- _INFORMATION PROVIDED_:
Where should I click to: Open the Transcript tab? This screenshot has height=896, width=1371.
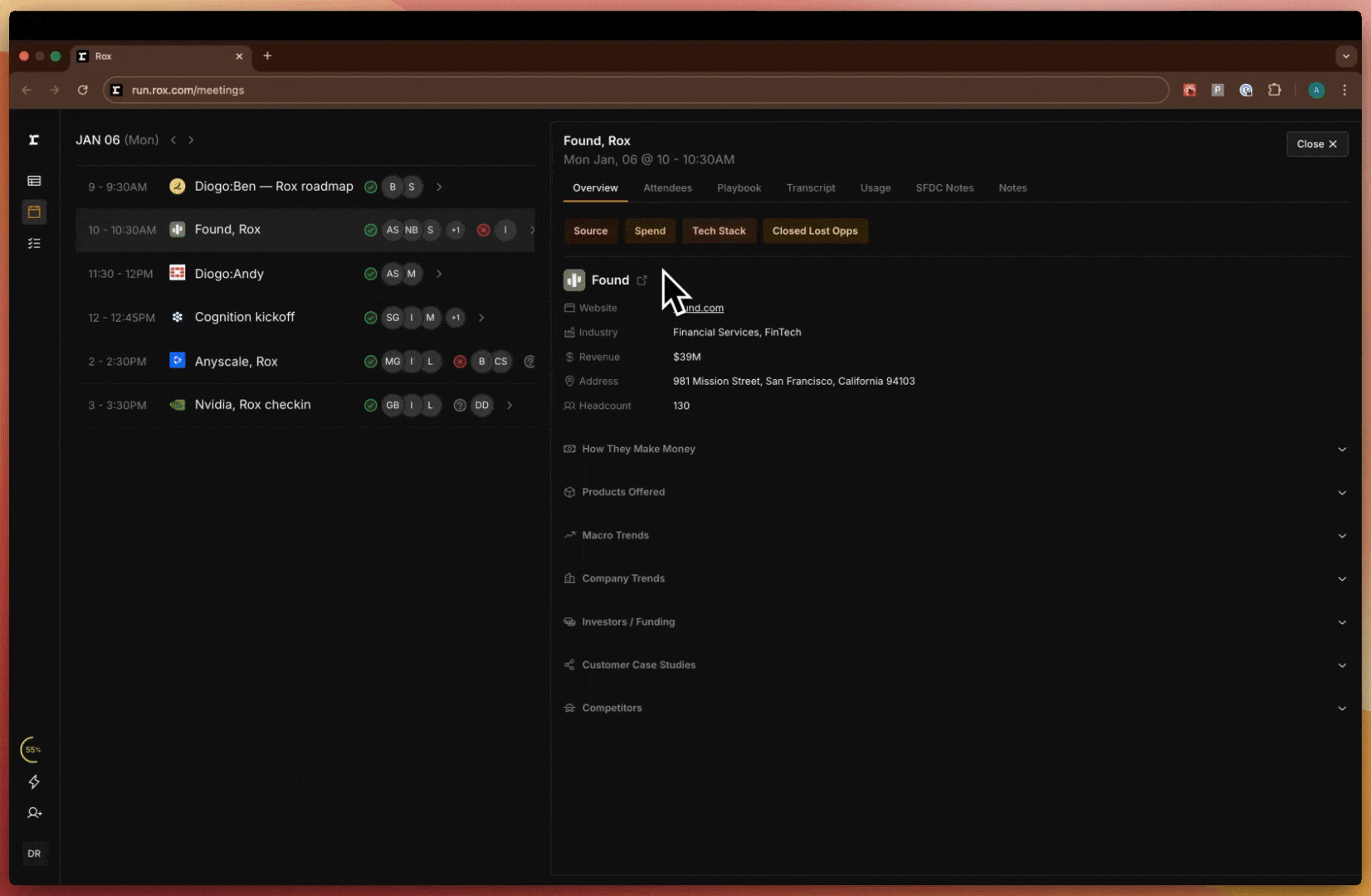pyautogui.click(x=810, y=188)
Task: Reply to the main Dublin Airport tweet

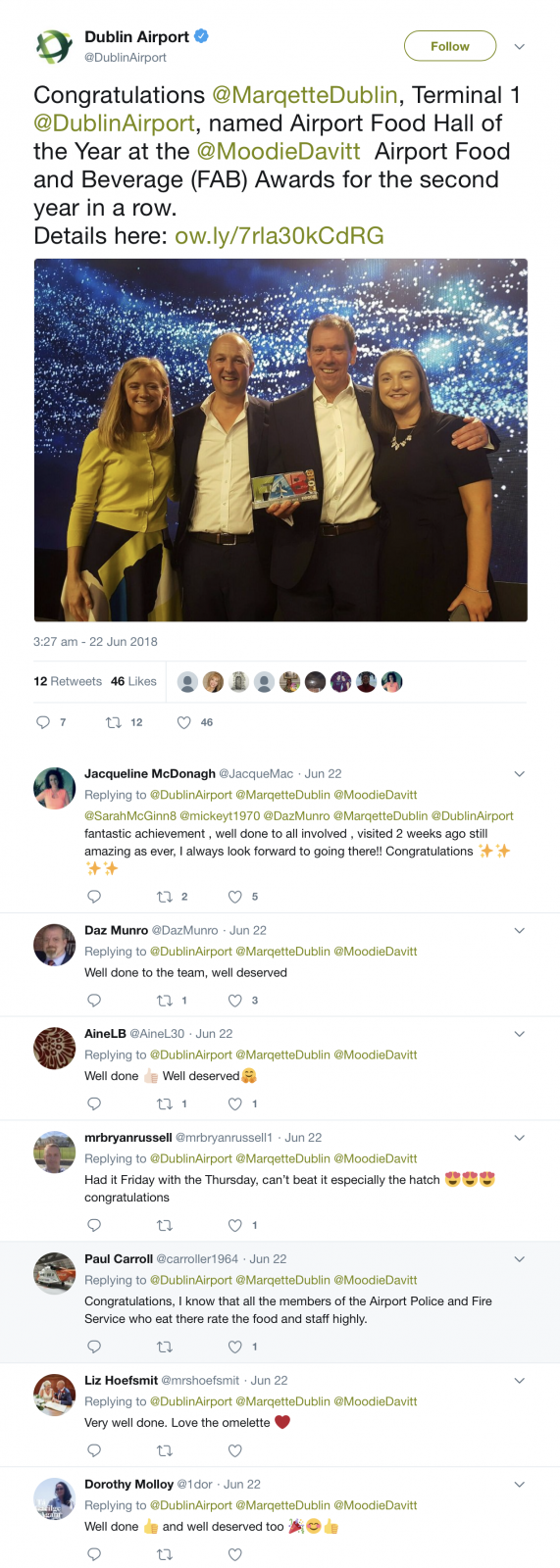Action: click(43, 722)
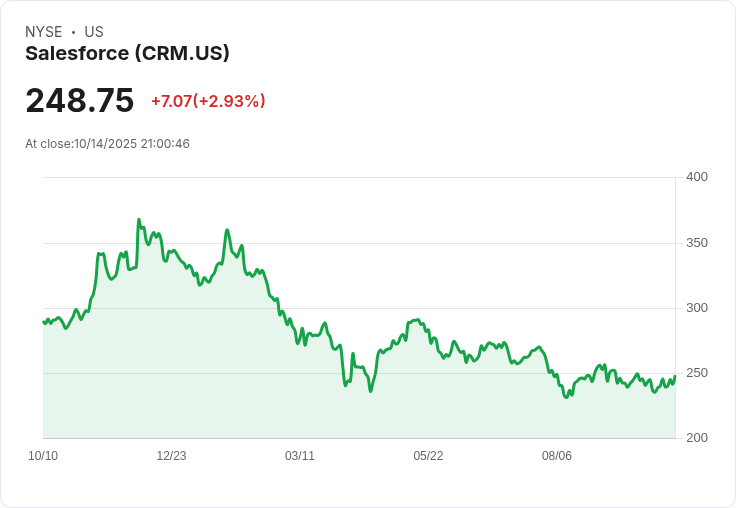Click the leftmost start of the price line

pyautogui.click(x=43, y=322)
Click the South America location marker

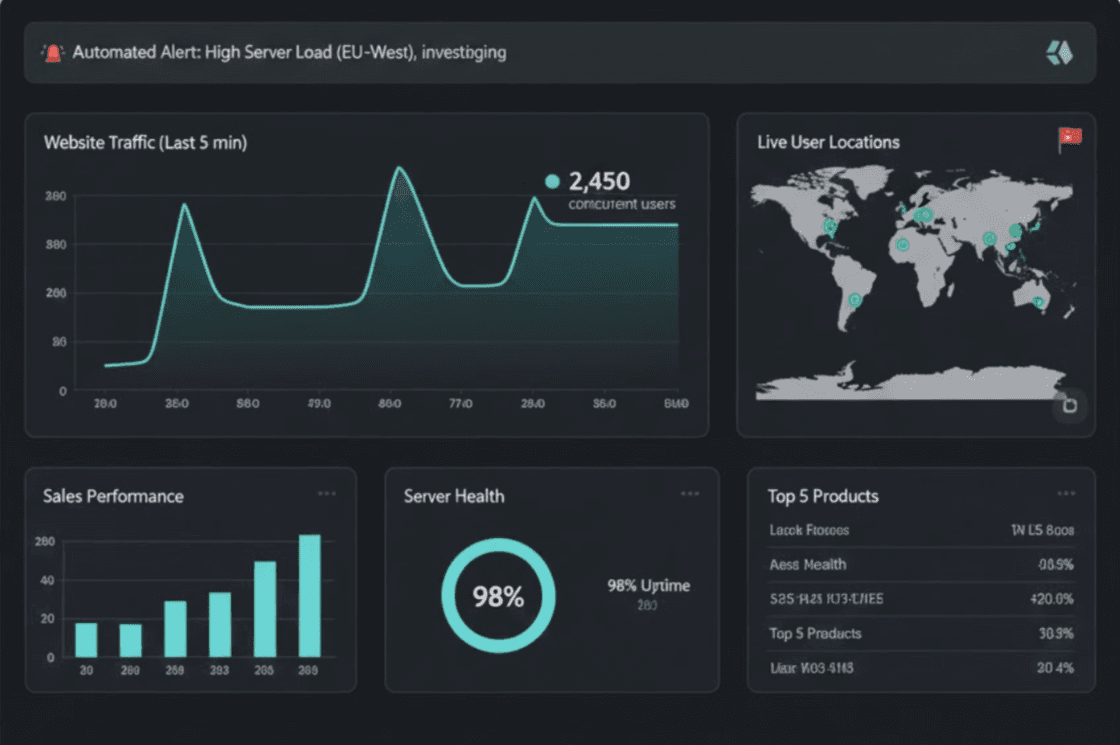coord(854,300)
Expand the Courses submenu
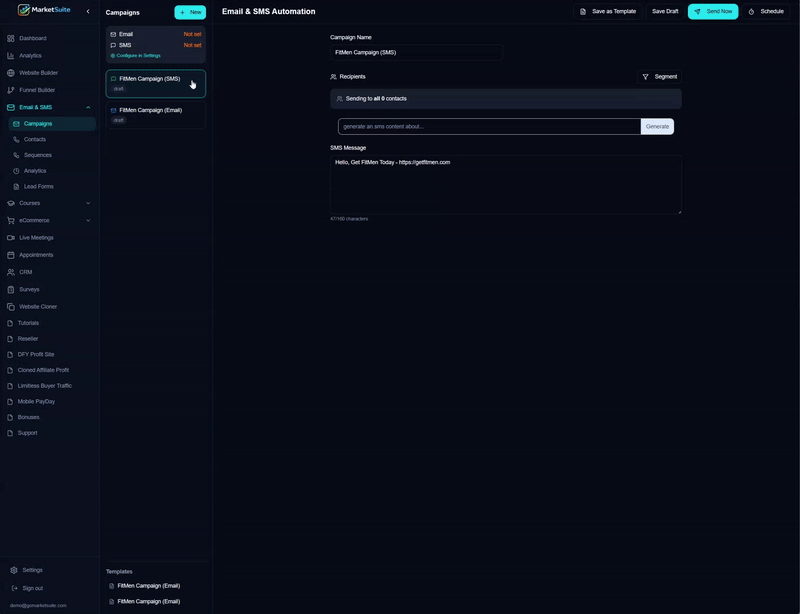This screenshot has height=614, width=800. click(88, 203)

- _EXERCISE BRIEF_:
The records above must be printed exactly; the pictures stay out.

- _FINAL ANSWER_:
Where should I click to: Open the Transcript tab? This screenshot has height=896, width=1371.
pyautogui.click(x=810, y=188)
Task: Reply to the main Dublin Airport tweet

Action: click(43, 722)
Click the leftmost start of the price line

pyautogui.click(x=43, y=322)
Click the South America location marker

coord(854,300)
Expand the Courses submenu
This screenshot has height=614, width=800. click(88, 203)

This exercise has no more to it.